(WHAT THE TASK REQUIRES) The data that follows is to be given again, exactly as written.

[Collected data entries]
────
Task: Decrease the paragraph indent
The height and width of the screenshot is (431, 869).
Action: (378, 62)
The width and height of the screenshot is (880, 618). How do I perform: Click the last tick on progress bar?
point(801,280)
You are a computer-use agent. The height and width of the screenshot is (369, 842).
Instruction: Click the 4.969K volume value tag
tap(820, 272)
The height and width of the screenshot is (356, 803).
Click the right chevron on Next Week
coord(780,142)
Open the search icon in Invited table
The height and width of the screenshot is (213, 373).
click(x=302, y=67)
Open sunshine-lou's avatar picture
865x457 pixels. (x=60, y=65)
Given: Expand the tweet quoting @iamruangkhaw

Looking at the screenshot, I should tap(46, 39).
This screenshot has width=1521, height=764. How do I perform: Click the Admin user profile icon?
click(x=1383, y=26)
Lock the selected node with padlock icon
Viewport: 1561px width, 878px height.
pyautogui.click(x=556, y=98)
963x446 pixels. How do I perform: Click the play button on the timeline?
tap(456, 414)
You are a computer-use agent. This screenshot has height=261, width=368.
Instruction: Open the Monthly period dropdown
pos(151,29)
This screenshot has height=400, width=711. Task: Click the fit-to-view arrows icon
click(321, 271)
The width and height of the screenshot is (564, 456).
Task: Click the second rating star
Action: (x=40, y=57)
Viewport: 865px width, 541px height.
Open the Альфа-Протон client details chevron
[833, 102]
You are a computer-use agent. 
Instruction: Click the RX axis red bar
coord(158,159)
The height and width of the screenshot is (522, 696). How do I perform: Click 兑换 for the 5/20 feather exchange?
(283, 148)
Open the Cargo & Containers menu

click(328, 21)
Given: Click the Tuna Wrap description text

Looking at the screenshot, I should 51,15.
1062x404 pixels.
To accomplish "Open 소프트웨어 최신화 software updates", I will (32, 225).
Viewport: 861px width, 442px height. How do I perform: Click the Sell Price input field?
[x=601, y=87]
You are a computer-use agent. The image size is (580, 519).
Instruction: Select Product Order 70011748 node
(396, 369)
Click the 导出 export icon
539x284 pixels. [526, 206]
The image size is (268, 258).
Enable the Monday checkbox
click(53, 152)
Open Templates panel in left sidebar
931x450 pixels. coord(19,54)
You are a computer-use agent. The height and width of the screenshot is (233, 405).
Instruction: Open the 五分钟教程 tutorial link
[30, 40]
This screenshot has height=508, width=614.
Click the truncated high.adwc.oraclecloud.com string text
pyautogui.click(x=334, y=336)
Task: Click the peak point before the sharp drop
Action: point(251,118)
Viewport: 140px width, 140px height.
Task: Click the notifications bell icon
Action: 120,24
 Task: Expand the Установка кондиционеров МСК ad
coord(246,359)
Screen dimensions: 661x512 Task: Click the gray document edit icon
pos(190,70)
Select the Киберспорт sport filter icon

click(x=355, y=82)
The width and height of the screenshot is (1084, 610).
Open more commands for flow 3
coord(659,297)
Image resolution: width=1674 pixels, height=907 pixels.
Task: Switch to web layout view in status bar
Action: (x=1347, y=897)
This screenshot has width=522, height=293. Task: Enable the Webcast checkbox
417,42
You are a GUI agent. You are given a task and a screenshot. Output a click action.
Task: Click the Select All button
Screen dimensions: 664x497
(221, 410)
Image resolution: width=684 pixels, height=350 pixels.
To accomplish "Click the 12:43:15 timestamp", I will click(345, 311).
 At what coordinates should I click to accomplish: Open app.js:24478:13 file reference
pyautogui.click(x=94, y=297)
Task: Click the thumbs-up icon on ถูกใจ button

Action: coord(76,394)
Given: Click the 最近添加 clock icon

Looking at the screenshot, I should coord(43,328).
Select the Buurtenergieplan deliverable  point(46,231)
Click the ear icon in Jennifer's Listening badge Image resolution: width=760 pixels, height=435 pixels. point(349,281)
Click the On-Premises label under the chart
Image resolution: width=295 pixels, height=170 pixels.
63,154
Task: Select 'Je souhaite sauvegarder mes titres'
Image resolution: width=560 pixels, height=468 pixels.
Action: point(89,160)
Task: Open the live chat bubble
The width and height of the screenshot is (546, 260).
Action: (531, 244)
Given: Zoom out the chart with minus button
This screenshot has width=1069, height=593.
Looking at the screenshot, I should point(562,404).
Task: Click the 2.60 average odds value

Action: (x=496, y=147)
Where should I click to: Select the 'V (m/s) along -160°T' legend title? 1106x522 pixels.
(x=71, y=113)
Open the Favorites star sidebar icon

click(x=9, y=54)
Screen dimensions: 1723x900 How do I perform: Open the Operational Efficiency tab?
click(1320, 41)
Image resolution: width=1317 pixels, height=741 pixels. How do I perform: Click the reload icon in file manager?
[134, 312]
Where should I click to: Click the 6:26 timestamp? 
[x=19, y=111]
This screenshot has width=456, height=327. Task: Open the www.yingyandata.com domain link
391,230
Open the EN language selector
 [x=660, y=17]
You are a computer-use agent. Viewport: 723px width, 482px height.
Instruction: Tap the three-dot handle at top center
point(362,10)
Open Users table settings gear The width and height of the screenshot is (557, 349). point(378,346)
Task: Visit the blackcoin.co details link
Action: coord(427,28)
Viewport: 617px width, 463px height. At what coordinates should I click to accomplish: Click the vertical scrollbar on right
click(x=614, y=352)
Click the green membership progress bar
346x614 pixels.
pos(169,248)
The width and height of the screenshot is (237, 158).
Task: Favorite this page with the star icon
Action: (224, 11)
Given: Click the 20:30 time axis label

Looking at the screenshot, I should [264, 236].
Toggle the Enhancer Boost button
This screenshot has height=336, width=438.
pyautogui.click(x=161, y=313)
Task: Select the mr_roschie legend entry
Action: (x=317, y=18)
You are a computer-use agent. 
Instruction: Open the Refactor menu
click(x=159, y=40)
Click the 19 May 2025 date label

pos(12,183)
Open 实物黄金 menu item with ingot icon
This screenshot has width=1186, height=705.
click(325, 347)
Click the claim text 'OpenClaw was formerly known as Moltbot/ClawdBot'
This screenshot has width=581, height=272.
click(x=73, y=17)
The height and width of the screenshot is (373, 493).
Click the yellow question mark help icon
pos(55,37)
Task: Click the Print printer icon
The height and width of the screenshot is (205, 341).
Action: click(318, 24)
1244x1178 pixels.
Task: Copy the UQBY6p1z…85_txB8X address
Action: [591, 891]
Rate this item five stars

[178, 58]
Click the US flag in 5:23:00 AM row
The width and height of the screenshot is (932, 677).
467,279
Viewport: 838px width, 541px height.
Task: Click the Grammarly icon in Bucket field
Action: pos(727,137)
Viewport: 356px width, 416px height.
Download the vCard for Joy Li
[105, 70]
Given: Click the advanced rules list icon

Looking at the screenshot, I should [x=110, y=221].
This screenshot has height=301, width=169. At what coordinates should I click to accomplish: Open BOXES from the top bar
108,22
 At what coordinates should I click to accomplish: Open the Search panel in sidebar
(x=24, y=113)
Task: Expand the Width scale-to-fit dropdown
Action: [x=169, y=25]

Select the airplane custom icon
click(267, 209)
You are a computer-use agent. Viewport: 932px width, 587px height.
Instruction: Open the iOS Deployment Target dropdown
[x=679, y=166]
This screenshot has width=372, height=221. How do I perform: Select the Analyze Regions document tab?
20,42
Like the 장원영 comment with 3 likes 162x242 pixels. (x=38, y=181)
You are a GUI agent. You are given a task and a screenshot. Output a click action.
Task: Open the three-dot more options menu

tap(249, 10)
────
(WORKED SOLUTION)
Task: Decrease the paragraph indent
The height and width of the screenshot is (431, 869).
Action: (378, 62)
The width and height of the screenshot is (880, 618). How do I perform: Click the last tick on progress bar?
point(801,280)
You are a computer-use agent. The height and width of the screenshot is (369, 842).
Instruction: Click the 4.969K volume value tag
tap(820, 272)
The height and width of the screenshot is (356, 803).
Click the right chevron on Next Week
coord(780,142)
Open the search icon in Invited table
The height and width of the screenshot is (213, 373).
click(x=302, y=67)
Open sunshine-lou's avatar picture
865x457 pixels. (x=60, y=65)
Given: Expand the tweet quoting @iamruangkhaw

Looking at the screenshot, I should tap(46, 39).
This screenshot has width=1521, height=764. How do I perform: Click the Admin user profile icon?
click(x=1383, y=26)
Lock the selected node with padlock icon
Viewport: 1561px width, 878px height.
pyautogui.click(x=556, y=98)
963x446 pixels. How do I perform: Click the play button on the timeline?
tap(456, 414)
You are a computer-use agent. This screenshot has height=261, width=368.
Instruction: Open the Monthly period dropdown
pos(151,29)
This screenshot has height=400, width=711. Task: Click the fit-to-view arrows icon
click(321, 271)
The width and height of the screenshot is (564, 456).
Task: Click the second rating star
Action: (x=40, y=57)
Viewport: 865px width, 541px height.
Open the Альфа-Протон client details chevron
[833, 102]
You are a computer-use agent. 
Instruction: Click the RX axis red bar
coord(158,159)
The height and width of the screenshot is (522, 696). How do I perform: Click 兑换 for the 5/20 feather exchange?
(283, 148)
Open the Cargo & Containers menu

click(328, 21)
Given: Click the Tuna Wrap description text

Looking at the screenshot, I should 51,15.
1062x404 pixels.
To accomplish "Open 소프트웨어 최신화 software updates", I will (32, 225).
Viewport: 861px width, 442px height. How do I perform: Click the Sell Price input field?
[x=601, y=87]
You are a computer-use agent. The image size is (580, 519).
Instruction: Select Product Order 70011748 node
(396, 369)
Click the 导出 export icon
539x284 pixels. [526, 206]
The image size is (268, 258).
Enable the Monday checkbox
click(53, 152)
Open Templates panel in left sidebar
931x450 pixels. coord(19,54)
You are a computer-use agent. The height and width of the screenshot is (233, 405).
Instruction: Open the 五分钟教程 tutorial link
[30, 40]
This screenshot has height=508, width=614.
Click the truncated high.adwc.oraclecloud.com string text
pyautogui.click(x=334, y=336)
Task: Click the peak point before the sharp drop
Action: point(251,118)
Viewport: 140px width, 140px height.
Task: Click the notifications bell icon
Action: 120,24
 Task: Expand the Установка кондиционеров МСК ad
coord(246,359)
Screen dimensions: 661x512 Task: Click the gray document edit icon
pos(190,70)
Select the Киберспорт sport filter icon

click(x=355, y=82)
The width and height of the screenshot is (1084, 610).
Open more commands for flow 3
coord(659,297)
Image resolution: width=1674 pixels, height=907 pixels.
Task: Switch to web layout view in status bar
Action: (x=1347, y=897)
This screenshot has width=522, height=293. Task: Enable the Webcast checkbox
417,42
You are a GUI agent. You are given a task and a screenshot. Output a click action.
Task: Click the Select All button
Screen dimensions: 664x497
(221, 410)
Image resolution: width=684 pixels, height=350 pixels.
To accomplish "Click the 12:43:15 timestamp", I will click(345, 311).
 At what coordinates should I click to accomplish: Open app.js:24478:13 file reference
pyautogui.click(x=94, y=297)
Task: Click the thumbs-up icon on ถูกใจ button

Action: coord(76,394)
Given: Click the 最近添加 clock icon

Looking at the screenshot, I should coord(43,328).
Select the Buurtenergieplan deliverable  point(46,231)
Click the ear icon in Jennifer's Listening badge Image resolution: width=760 pixels, height=435 pixels. point(349,281)
Click the On-Premises label under the chart
Image resolution: width=295 pixels, height=170 pixels.
63,154
Task: Select 'Je souhaite sauvegarder mes titres'
Image resolution: width=560 pixels, height=468 pixels.
Action: point(89,160)
Task: Open the live chat bubble
The width and height of the screenshot is (546, 260).
Action: (531, 244)
Given: Zoom out the chart with minus button
This screenshot has width=1069, height=593.
Looking at the screenshot, I should point(562,404).
Task: Click the 2.60 average odds value

Action: (x=496, y=147)
Where should I click to: Select the 'V (m/s) along -160°T' legend title? 1106x522 pixels.
(x=71, y=113)
Open the Favorites star sidebar icon

click(x=9, y=54)
Screen dimensions: 1723x900 How do I perform: Open the Operational Efficiency tab?
click(1320, 41)
Image resolution: width=1317 pixels, height=741 pixels. How do I perform: Click the reload icon in file manager?
[134, 312]
Where should I click to: Click the 6:26 timestamp? 
[x=19, y=111]
This screenshot has width=456, height=327. Task: Open the www.yingyandata.com domain link
391,230
Open the EN language selector
 [x=660, y=17]
You are a computer-use agent. Viewport: 723px width, 482px height.
Instruction: Tap the three-dot handle at top center
point(362,10)
Open Users table settings gear The width and height of the screenshot is (557, 349). point(378,346)
Task: Visit the blackcoin.co details link
Action: coord(427,28)
Viewport: 617px width, 463px height. At what coordinates should I click to accomplish: Click the vertical scrollbar on right
click(x=614, y=352)
Click the green membership progress bar
346x614 pixels.
pos(169,248)
The width and height of the screenshot is (237, 158).
Task: Favorite this page with the star icon
Action: (224, 11)
Given: Click the 20:30 time axis label

Looking at the screenshot, I should [264, 236].
Toggle the Enhancer Boost button
This screenshot has height=336, width=438.
pyautogui.click(x=161, y=313)
Task: Select the mr_roschie legend entry
Action: (x=317, y=18)
You are a computer-use agent. 
Instruction: Open the Refactor menu
click(x=159, y=40)
Click the 19 May 2025 date label

pos(12,183)
Open 实物黄金 menu item with ingot icon
This screenshot has width=1186, height=705.
click(325, 347)
Click the claim text 'OpenClaw was formerly known as Moltbot/ClawdBot'
This screenshot has width=581, height=272.
click(x=73, y=17)
The height and width of the screenshot is (373, 493).
Click the yellow question mark help icon
pos(55,37)
Task: Click the Print printer icon
The height and width of the screenshot is (205, 341).
Action: click(318, 24)
1244x1178 pixels.
Task: Copy the UQBY6p1z…85_txB8X address
Action: [591, 891]
Rate this item five stars

[178, 58]
Click the US flag in 5:23:00 AM row
The width and height of the screenshot is (932, 677).
467,279
Viewport: 838px width, 541px height.
Task: Click the Grammarly icon in Bucket field
Action: pos(727,137)
Viewport: 356px width, 416px height.
Download the vCard for Joy Li
[105, 70]
Given: Click the advanced rules list icon

Looking at the screenshot, I should [x=110, y=221].
This screenshot has height=301, width=169. At what coordinates should I click to accomplish: Open BOXES from the top bar
108,22
 At what coordinates should I click to accomplish: Open the Search panel in sidebar
(x=24, y=113)
Task: Expand the Width scale-to-fit dropdown
Action: [x=169, y=25]

Select the airplane custom icon
click(267, 209)
You are a computer-use agent. Viewport: 932px width, 587px height.
Instruction: Open the iOS Deployment Target dropdown
[x=679, y=166]
This screenshot has width=372, height=221. How do I perform: Select the Analyze Regions document tab?
20,42
Like the 장원영 comment with 3 likes 162x242 pixels. (x=38, y=181)
You are a GUI agent. You are given a task and a screenshot. Output a click action.
Task: Open the three-dot more options menu

tap(249, 10)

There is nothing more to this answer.